# The data
——

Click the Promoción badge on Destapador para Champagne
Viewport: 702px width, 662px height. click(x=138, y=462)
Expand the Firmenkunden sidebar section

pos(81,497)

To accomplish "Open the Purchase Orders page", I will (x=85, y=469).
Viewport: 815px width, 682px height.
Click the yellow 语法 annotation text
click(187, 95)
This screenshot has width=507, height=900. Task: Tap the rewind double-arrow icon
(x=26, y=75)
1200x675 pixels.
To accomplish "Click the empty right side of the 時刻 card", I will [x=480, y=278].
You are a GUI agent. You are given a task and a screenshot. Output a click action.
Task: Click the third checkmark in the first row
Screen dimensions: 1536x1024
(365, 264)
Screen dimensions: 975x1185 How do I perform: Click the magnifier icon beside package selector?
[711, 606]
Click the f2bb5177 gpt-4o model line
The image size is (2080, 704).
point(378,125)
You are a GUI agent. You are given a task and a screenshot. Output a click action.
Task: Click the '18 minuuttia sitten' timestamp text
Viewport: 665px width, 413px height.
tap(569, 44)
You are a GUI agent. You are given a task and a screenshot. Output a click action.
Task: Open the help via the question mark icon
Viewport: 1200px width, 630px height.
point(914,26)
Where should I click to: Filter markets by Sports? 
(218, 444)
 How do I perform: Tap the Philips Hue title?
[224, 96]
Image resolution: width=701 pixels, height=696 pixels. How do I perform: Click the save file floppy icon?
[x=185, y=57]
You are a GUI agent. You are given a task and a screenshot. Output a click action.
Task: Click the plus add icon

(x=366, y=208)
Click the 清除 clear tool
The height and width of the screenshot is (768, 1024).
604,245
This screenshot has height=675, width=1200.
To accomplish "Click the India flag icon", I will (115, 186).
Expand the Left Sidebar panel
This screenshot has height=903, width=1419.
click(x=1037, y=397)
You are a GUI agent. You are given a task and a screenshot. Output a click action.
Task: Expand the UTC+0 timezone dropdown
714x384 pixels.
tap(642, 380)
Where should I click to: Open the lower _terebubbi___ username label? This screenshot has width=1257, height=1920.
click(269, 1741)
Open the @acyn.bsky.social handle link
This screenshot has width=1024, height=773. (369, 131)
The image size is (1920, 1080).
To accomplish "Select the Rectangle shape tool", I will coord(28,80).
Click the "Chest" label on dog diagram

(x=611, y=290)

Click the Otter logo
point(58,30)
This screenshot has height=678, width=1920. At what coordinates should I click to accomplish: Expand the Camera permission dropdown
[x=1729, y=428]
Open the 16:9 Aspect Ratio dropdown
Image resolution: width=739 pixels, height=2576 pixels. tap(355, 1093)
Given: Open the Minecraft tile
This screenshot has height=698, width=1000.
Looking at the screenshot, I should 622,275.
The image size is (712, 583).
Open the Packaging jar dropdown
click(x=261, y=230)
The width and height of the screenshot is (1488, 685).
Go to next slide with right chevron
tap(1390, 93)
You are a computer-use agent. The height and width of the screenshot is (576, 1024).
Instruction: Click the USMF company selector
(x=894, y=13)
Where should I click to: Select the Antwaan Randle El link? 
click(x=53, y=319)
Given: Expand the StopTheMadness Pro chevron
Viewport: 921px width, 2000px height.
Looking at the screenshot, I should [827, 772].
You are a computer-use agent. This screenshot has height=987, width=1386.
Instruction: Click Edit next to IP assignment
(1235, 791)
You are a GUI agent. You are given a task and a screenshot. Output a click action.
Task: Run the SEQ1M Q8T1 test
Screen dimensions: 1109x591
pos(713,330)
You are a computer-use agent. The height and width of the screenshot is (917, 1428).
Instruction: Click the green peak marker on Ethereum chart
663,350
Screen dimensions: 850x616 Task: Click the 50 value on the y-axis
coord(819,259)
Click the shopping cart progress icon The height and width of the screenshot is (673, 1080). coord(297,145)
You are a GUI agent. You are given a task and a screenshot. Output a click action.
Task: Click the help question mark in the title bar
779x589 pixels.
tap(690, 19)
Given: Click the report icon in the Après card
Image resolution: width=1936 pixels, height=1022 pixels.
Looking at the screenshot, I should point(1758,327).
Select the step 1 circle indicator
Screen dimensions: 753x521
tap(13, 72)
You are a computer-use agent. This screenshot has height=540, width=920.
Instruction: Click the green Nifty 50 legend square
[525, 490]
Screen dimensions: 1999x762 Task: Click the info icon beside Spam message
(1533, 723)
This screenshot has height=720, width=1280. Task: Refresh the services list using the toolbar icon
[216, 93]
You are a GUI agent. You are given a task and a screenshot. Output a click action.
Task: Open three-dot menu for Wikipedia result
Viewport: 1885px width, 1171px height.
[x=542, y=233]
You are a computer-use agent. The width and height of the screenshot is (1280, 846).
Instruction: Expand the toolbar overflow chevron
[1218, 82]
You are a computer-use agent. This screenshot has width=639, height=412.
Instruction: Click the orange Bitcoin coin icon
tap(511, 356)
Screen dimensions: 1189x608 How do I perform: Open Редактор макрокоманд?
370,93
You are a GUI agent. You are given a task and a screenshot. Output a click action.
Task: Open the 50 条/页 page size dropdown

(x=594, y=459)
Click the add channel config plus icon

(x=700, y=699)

——

# Exercise
Every line from the one containing "Instruction: Expand the" to the end of the entries must be set down exactly, with none omitted and none added.

# Answer box
Instruction: Expand the toolbar overflow chevron
[1218, 82]
You are a computer-use agent. This screenshot has width=639, height=412.
Instruction: Click the orange Bitcoin coin icon
tap(511, 356)
Screen dimensions: 1189x608 How do I perform: Open Редактор макрокоманд?
370,93
You are a GUI agent. You are given a task and a screenshot. Output a click action.
Task: Open the 50 条/页 page size dropdown

(x=594, y=459)
Click the add channel config plus icon

(x=700, y=699)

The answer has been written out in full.